_POTONGAN TEKS:_
○ ○ ○ ○ ○

Jum'at, 21 Jumadil Awwal 1446 H / 28 November 2014 12:46 wib
52.929 views
Menimbang Hukum Meminum Air Seni dan Darah Nabi?
Tersentak ketika mendengar dosen saya berkomentar tidak baik atau miring tentang Manhaj Salaf, Para Mujahidin, Syaikh Al Albani, serta Syaikhul islam.
Saya tidak ambil pusing, karena bukan beliau saja orang yang pertama menghina seperti itu. Namun saya mulai fokus ketika beliau menyampaikan tiga buah dalil untuk penghalalan amalan beliau dalam mencari berkah kepada makam-makam para Wali.
Dua dari tiga dalil itu menceritakan tentang seseorang yang meminum air seni Nabi, dan satunya bercerita tentang seorang sahabat yang meminum darah Nabi.
Jujur, saya baru kali ini mendengar dalil-dalil tersebut, sehingga setelah usai kuliah, saya mencoba mencari kebenaran dalil-dalil tersebut, dan inilah hasilnya :
A. Tentang Dalil Seseorang yang meminum air seni Nabi
1. Hadits yang diriwayatkan oleh Ummu Aiman
عَنْ أُمِّ أَيْمَنَ، قَالَتْ: قَامَ رَسُولُ اللَّهِ صَلَّى اللَّهُ عَلَيْهِ وَسَلَّمَ مِنَ اللَّيْلِ إِلَى فَخَّارَةٍ فِي جَانِبِ الْبَيْتِ، فَبَالَ فِيهَا فَقُمْتُ مِنَ اللَّيْلِ، وَأَنَا عَطْشَانَةُ فَشَرِبْتُ مَا فِيهَا، وَأَنَا لا أَشْعُرُ، فَلَمَّا أَصْبَحَ النَّبِيُّ صَلَّى اللهُ عَلَيْهِ وَسَلَّمَ قَالَ: " يَا أُمَّ أَيْمَنَ، قَوْمِي فَأَهْرِيقِي مَا فِي تِلْكَ الْفَخَّارَةِ ". قُلْتُ: قَدْ وَاللَّهِ شَرِبْتُ مَا فِيهَا. قَالَتْ: فَضَحِكَ رَسُولُ اللَّهِ صَلَّى اللهُ عَلَيْهِ وَسَلَّمَ حَتَّى بَدَتْ نَوَاجِذُهُ، ثُمَّ قَالَ: " أَمَا إِنَّكِ لا تَتَّجِعِينَ بَطْنَكِ أَبَدًا
" Dari Ummu Aiman, ia berkata : Rasulullah shallallaahu ‘alaihi wa sallam pernah bangkit pada suatu malam menuju wadah tembikar yang ada di samping rumah, lalu beliau kencing padanya. Lalu aku pun bangun pada satu malam dalam keadaan haus dan aku minum apa yang ada di dalam wadah tersebut tanpa aku sadari (bahwa itu air kencing). Ketika tiba waktu Shubuh, Nabi shallallaahu ‘alaihi wa sallam bersabda : “Wahai Ummu Aiman, berdiri dan tumpahkanlah isi wadah itu”. Aku berkata : “Demi Allah, aku telah meminum isinya”. Maka Rasulullah shallallaahu ‘alaihi wa sallam tertawa hingga nampak gigi geraham beliau, lalu bersabda : “Sesungguhnya engkau tidak akan pernah sakit perut selamanya”.

○ ○ ○ ○ ○

_BAGIAN DATA:_
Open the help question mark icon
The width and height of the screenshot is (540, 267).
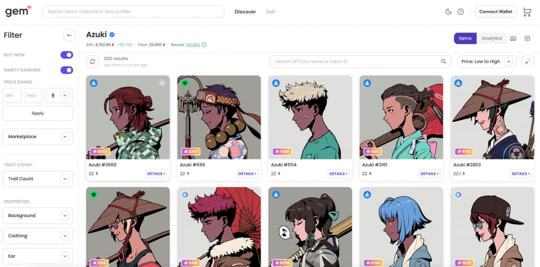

○ ○ ○ ○ ○

_PETUNJUK TUGAS:_
a. Menurut potongan teks, berapa banyak dalil yang disampaikan dosen itu untuk menghalalkan amalan mencari berkah ke makam para Wali?
b. Tulis kembali potongan teks, semuanya dari "Jum'at, 21 Jumadil" hingga "makam-makam para Wali.", dengan menukar "dosen" menjadi "guru".
Materi tersebut tidak diperlukan untuk mengerjakan tugas.

_KUMPULAN JAWABAN:_
a. Tiga buah dalil.

b.
Jum'at, 21 Jumadil Awwal 1446 H / 28 November 2014 12:46 wib
52.929 views
Menimbang Hukum Meminum Air Seni dan Darah Nabi?
Tersentak ketika mendengar guru saya berkomentar tidak baik atau miring tentang Manhaj Salaf, Para Mujahidin, Syaikh Al Albani, serta Syaikhul islam.
Saya tidak ambil pusing, karena bukan beliau saja orang yang pertama menghina seperti itu. Namun saya mulai fokus ketika beliau menyampaikan tiga buah dalil untuk penghalalan amalan beliau dalam mencari berkah kepada makam-makam para Wali.